Step 7: Update Task Status

To update the status of a Celery task, you can use the update_state method in your task. This method takes two arguments: state and meta.

The state argument should be a string that represents the current state of the task, such as “PROGRESS”, “SUCCESS”, or “FAILURE”. The meta argument can be any JSON-serializable object that provides additional information about the task.

For example, you can update the status of the GenerateReportTask task to show the progress of the report generation:

class GenerateReportTask(Task):
    name = "generate_report_task"
    bind = True

    def run(self, report_id):
        # code to generate report
        self.update_state(state='PROGRESS', meta={'report_id': report_id, 'status': 'Generating report...'})
        # code to generate report
        self.update_state(state='SUCCESS', meta={'report_id': report_id, 'status': 'Report generated successfully!'})
        return f'Report {report_id} generated successfully!'

In this example, we call update_state with the “PROGRESS” state and a meta dictionary that contains the report_id and the current status of the report generation. We then call update_state again with the “SUCCESS” state and a meta dictionary that contains the report_id and a success message.

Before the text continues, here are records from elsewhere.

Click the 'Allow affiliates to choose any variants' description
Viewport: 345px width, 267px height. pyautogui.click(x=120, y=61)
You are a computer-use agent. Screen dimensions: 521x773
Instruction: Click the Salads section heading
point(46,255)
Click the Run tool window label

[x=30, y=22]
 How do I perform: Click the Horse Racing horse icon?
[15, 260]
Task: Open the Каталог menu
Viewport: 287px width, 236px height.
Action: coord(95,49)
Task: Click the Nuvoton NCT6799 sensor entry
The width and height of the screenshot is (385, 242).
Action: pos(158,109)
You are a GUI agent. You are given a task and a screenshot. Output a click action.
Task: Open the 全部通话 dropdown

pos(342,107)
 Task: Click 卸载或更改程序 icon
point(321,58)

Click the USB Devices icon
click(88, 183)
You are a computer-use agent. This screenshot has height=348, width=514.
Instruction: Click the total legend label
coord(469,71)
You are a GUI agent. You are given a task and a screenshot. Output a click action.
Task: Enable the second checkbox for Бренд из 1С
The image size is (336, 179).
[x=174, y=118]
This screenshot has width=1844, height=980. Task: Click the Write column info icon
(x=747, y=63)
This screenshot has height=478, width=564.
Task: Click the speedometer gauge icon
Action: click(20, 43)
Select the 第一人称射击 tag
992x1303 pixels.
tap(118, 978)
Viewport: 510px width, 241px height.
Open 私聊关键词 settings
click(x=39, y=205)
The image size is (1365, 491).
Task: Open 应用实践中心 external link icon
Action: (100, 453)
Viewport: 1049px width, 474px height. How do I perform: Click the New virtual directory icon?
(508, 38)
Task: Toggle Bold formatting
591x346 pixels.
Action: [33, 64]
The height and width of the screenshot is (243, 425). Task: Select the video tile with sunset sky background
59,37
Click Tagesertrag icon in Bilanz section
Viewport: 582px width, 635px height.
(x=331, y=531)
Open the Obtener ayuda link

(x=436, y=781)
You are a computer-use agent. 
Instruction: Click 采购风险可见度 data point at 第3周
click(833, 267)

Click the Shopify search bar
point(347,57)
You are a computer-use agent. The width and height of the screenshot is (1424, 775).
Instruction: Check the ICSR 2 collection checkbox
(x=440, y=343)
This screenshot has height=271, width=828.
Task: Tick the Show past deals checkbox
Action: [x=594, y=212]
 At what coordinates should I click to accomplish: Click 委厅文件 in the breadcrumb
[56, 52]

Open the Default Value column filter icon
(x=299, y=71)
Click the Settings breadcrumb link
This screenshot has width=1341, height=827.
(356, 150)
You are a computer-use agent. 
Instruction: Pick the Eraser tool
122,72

Step 8: Change Concurrency

You can change the concurrency level of a Celery worker at runtime by sending it a signal. Open a new terminal window and run the following command:

celery -A tasks control add_consumer -Q celery -c 8

This sends a SIGHUP signal to the Celery worker and adds 4 more workers to the celery queue, increasing the concurrency level to 8.

In this tutorial, you learned how to create Celery tasks that run asynchronously, start a Celery worker, and run tasks using AsyncResult. You also learned how to update the status of a task and change the concurrency level of a Celery worker. With this knowledge, you can create distributed applications that handle long-running tasks with celery and python.